Esta renovação automática realizada pelos serviços, depois de uma avaliação rigorosa da manutenção das condições de atribuição, nomeadamente da verificação oficiosa dos rendimentos, produzirá efeitos a partir de 1 de outubro, ou seja, abrangerá os beneficiários cuja prestação se renove a partir dessa data.
O Conselho de Ministros procedeu ainda à reavaliação dos requisitos e condições de atribuição, nomeadamente no que diz respeito à residência legal em Portugal, indo ao encontro das declarações de inconstitucionalidade que tinham sido decretadas pelo Tribunal Constitucional no que se refere à residência legal de cidadãos nacionais e de um cidadãos de Estados não pertencentes à União Europeia.
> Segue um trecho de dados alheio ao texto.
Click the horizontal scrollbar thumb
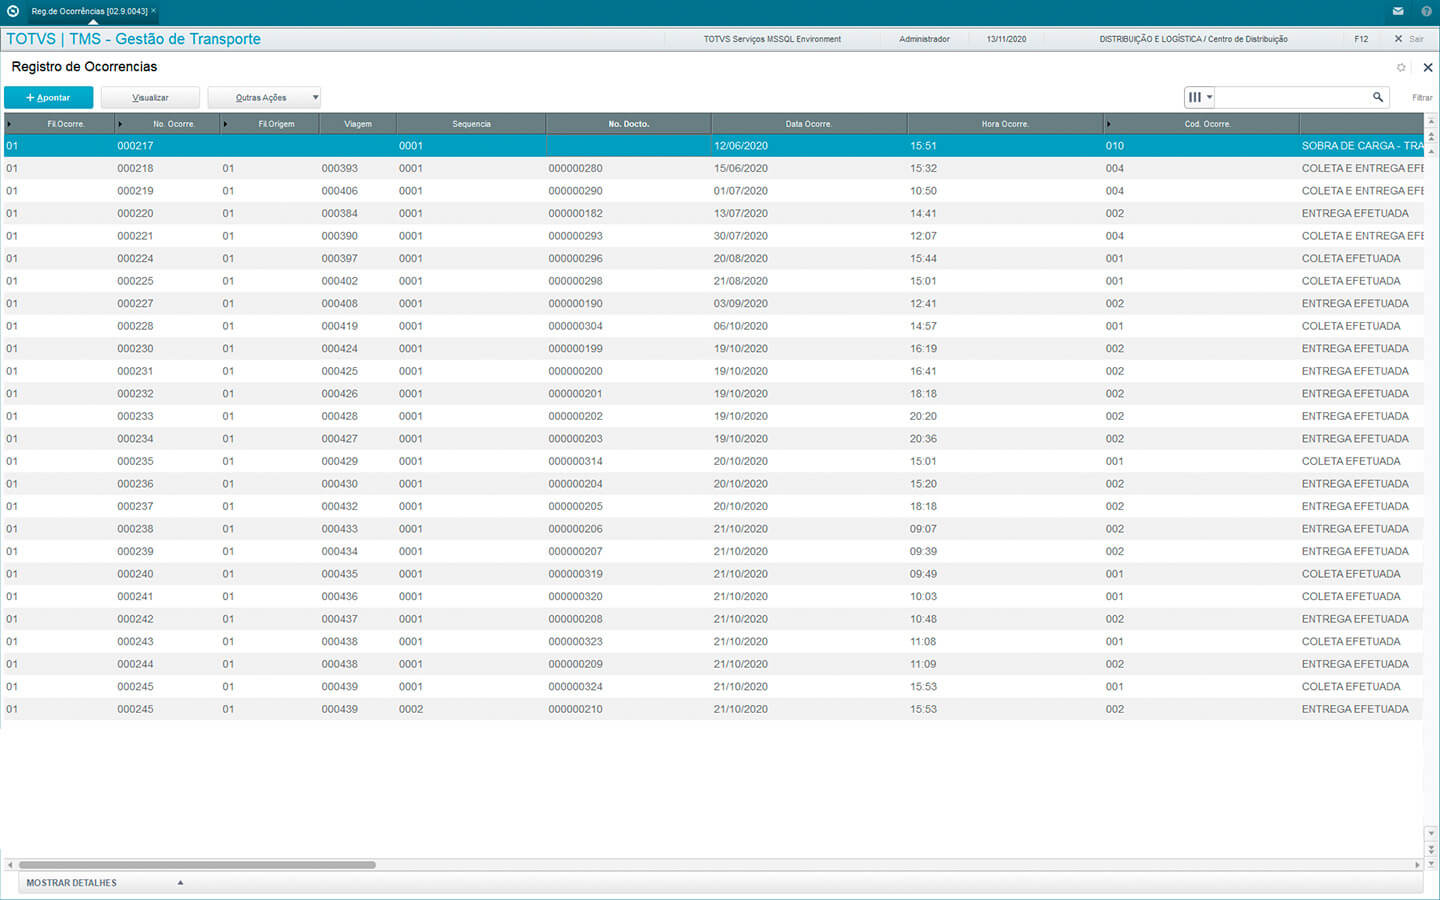1440x900 pixels. tap(197, 865)
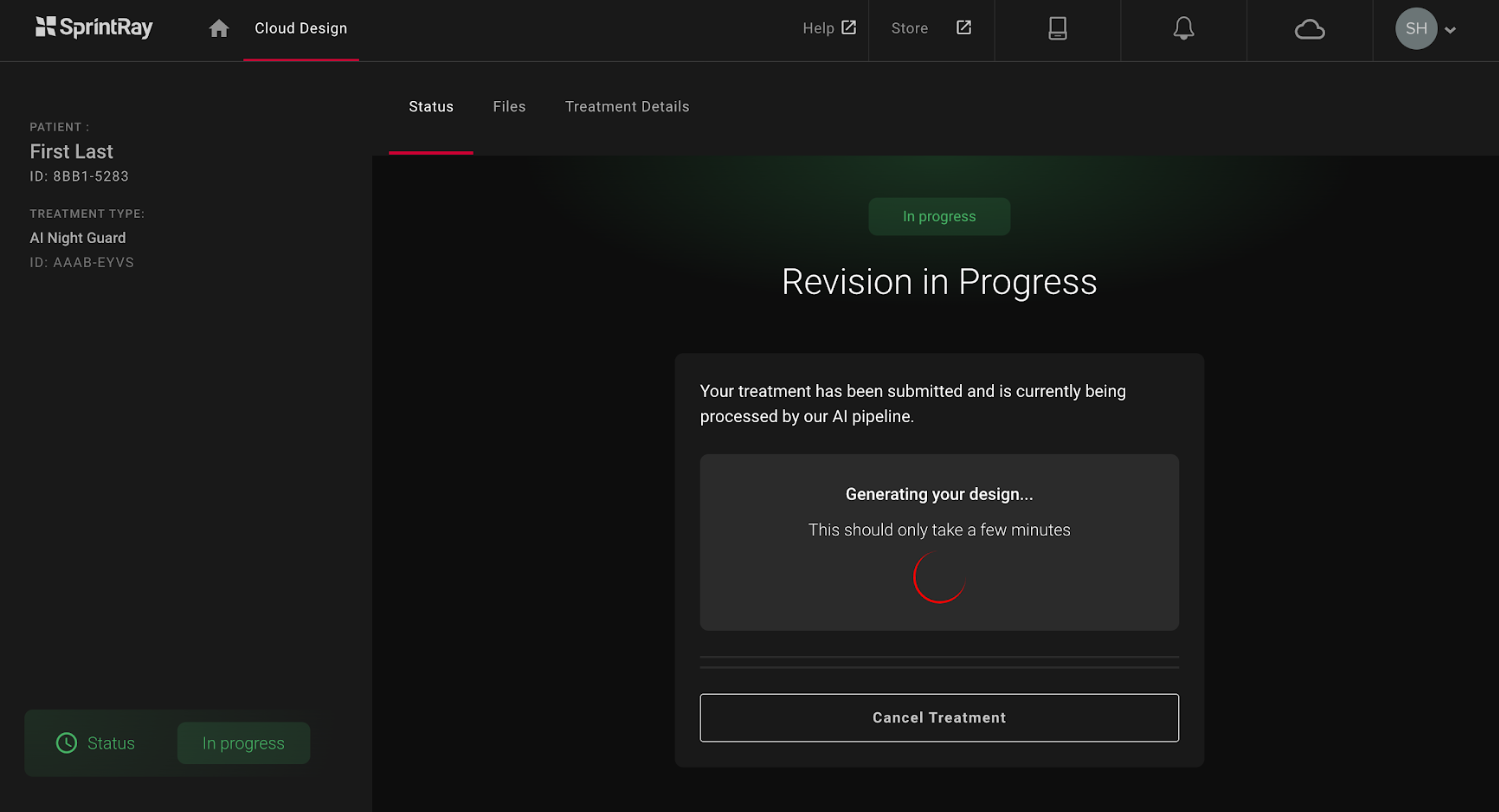Click the design generation spinner
Viewport: 1499px width, 812px height.
tap(939, 576)
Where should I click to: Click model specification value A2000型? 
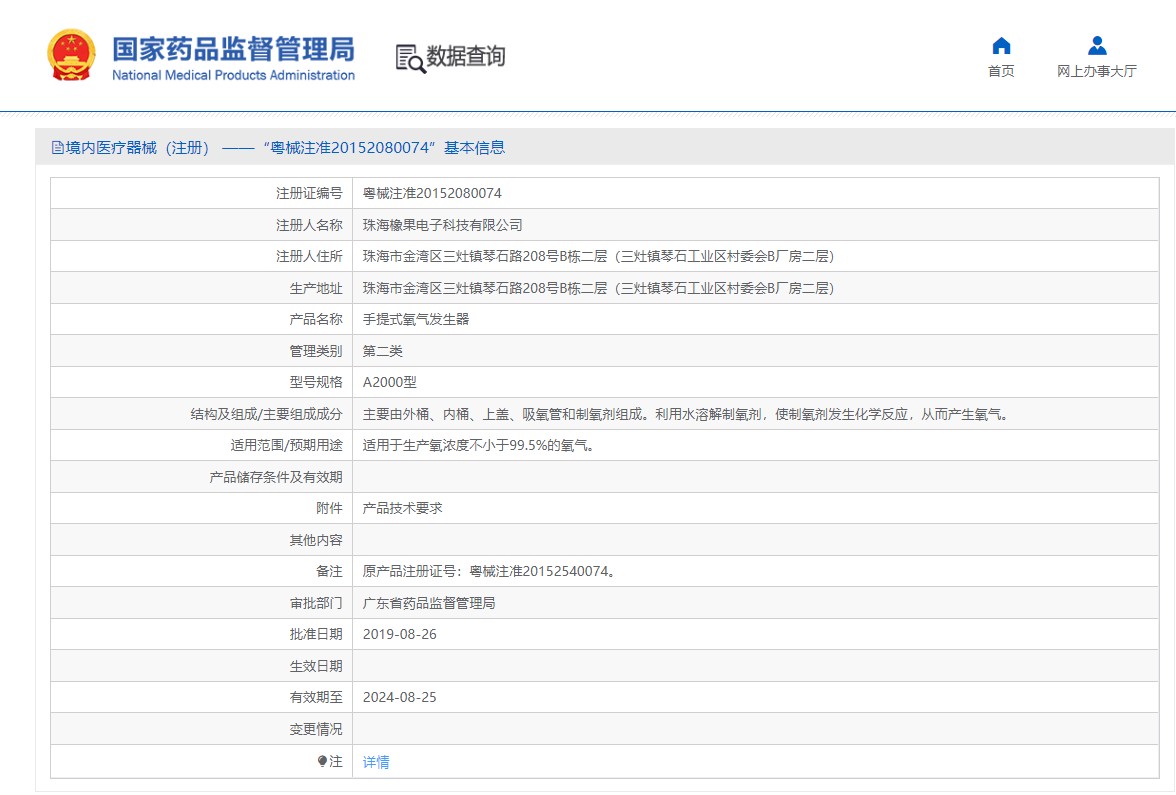[x=389, y=382]
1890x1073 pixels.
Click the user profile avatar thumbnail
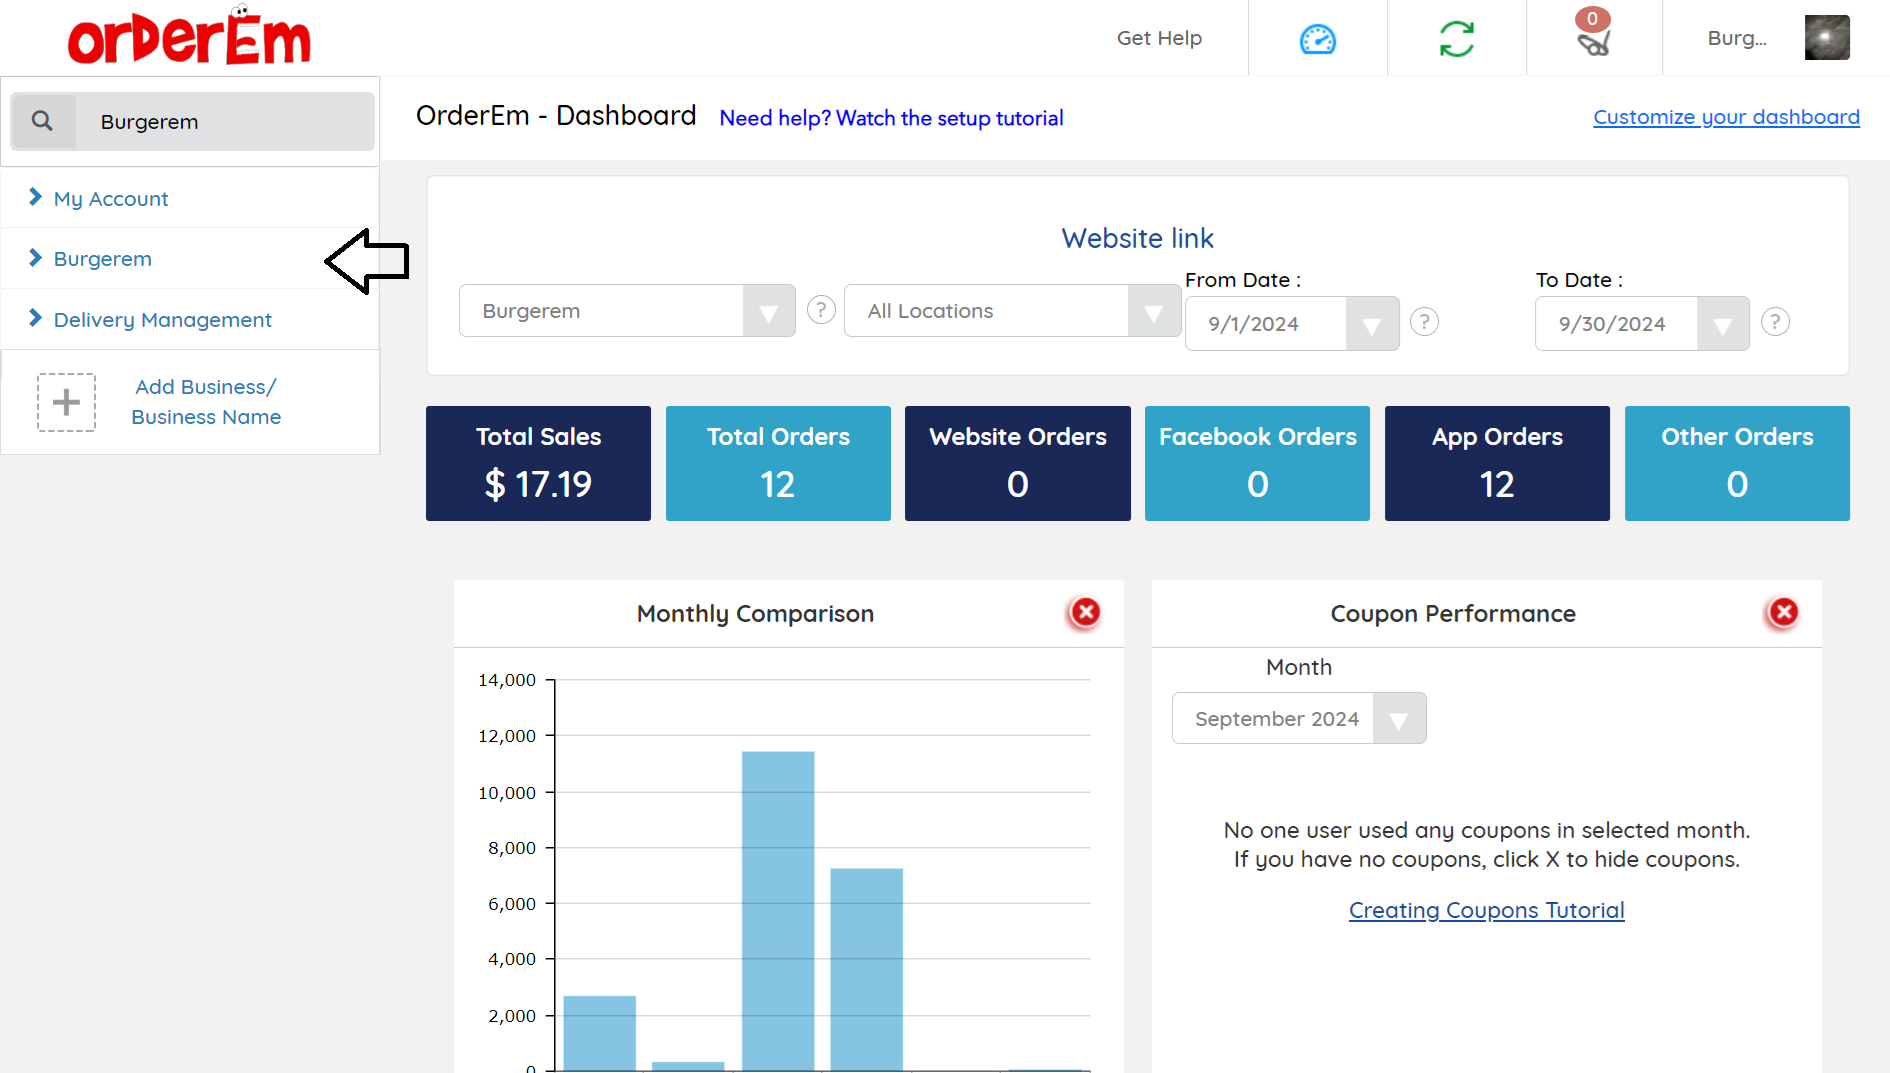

Outra das medidas agora aprovadas visa a uniformização do conceito de agregado familiar e dos rendimentos a considerar na determinação do montante do RSI e o reconhecimento do direito ao RSI a partir do momento em que o requerimento esteja devidamente instruído. Ou seja, deixa de se fazer depender o reconhecimento deste direito da celebração do programa de inserção.
A isto soma-se a a possibilidade de os cidadãos transitoriamente acolhidos em respostas sociais de natureza temporária com plano pessoal de inserção definido ou em situações de internamento em comunidades terapêuticas ou em unidades de internamento da rede nacional de cuidados continuados integrados poderem requerer a prestação de RSI antes da saída ou da alta. O pagamento da prestação passa a ser feito no mês da saída ou da alta, pretendendo-se desta forma favorecer a inserção e o regresso à vida ativa.